OK... If u already used it, then what makes u feel bad with Mac OS.... 



KPower Mania said:


> Think before you post....Young age dosent mean that I havent experienced anything .



OK.. Cool kiddo... I just pre-assume myself ...


----------



## tuluvaguy (Sep 22, 2008)

Have heard lot about MACOS X. It is not like runing the pc. Giving a try in not bad. Just to explore many things.

So shouldn't I buy the MAC OSX and install on the assembled PC. Because, I dont want to spend too much on MAC hardware..


----------



## furious_gamer (Sep 22, 2008)

tuluvaguy said:


> Have heard lot about MACOS X. It is not like runing the pc. Giving a try in not bad. Just to explore many things.
> 
> So shouldn't I buy the MAC OSX and install on the assembled PC. Because, I dont want to spend too much on MAC hardware..

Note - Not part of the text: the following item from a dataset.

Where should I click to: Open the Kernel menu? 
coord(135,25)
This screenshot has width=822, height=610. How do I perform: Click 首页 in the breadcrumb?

Just do whatever u wish, and since u said giving a try is not bad, i agree that. So let buy it(I wonder if it avail w/o MAC Hardware) and give it a try and let us know how it is..


----------



## Cool Joe (Sep 22, 2008)

rajkumar_pb said:


> OK... If u already used it, then what makes u feel bad with Mac OS....



It's obvious isn't it???
He's a gamer and gamers don't go well with Mac OS. It's better to use Vista than Mac OSX. You get all the eye candy and security, and you also get to game on it.


----------



## furious_gamer (Sep 22, 2008)

beta testing said:
			
		

> It's obvious isn't it???
> He's a gamer and gamers don't go well with Mac OS. It's better to use Vista than Mac OSX. You get all the eye candy and security, and you also get to game on it.



I just forgot that... How i am...

BTW I agree that for gaming Vista is better than Mac OS and now i get the reason y KPowerMania blaming Mac OS....


----------



## tuluvaguy (Sep 22, 2008)

As far am concerned, am not an extreme gamer. I just think dual boot would do fine if I wish to play games


----------



## furious_gamer (Sep 22, 2008)

tuluvaguy said:


> As far am concerned, am not an extreme gamer. I just think dual boot would do fine if I wish to play games


 .. Go with it man.. NO harm in it..


----------



## comp@ddict (Sep 22, 2008)

KPower Mania said:


> ^^Ha!
> 
> How do you know if have used it or not ??
> 
> Think before you post....Young age dosent mean that I havent experienced anything .




AGE NO BARRIERS


----------



## tuluvaguy (Sep 22, 2008)

I found accross this Web site osx86project. org while browsing. I think it covers most of the thing about installing MAC OSX in an assembled PC. However, please delete the URL if I was not supposed to post it here.


----------



## Cool Joe (Sep 22, 2008)

No probs dude!! Go with your setup, it's fine.


----------



## comp@ddict (Sep 22, 2008)

Yeah, jus stick 2 Vista but


----------



## Psychosocial (Sep 22, 2008)

^^Let him see his PC ruined by Mac.....atleast once .


----------



## Cool Joe (Sep 22, 2008)

Let him just try if he wants to. If he doesn't like it, he can always remove it. Anyways, he will be dual booting with XP/ Vista.


----------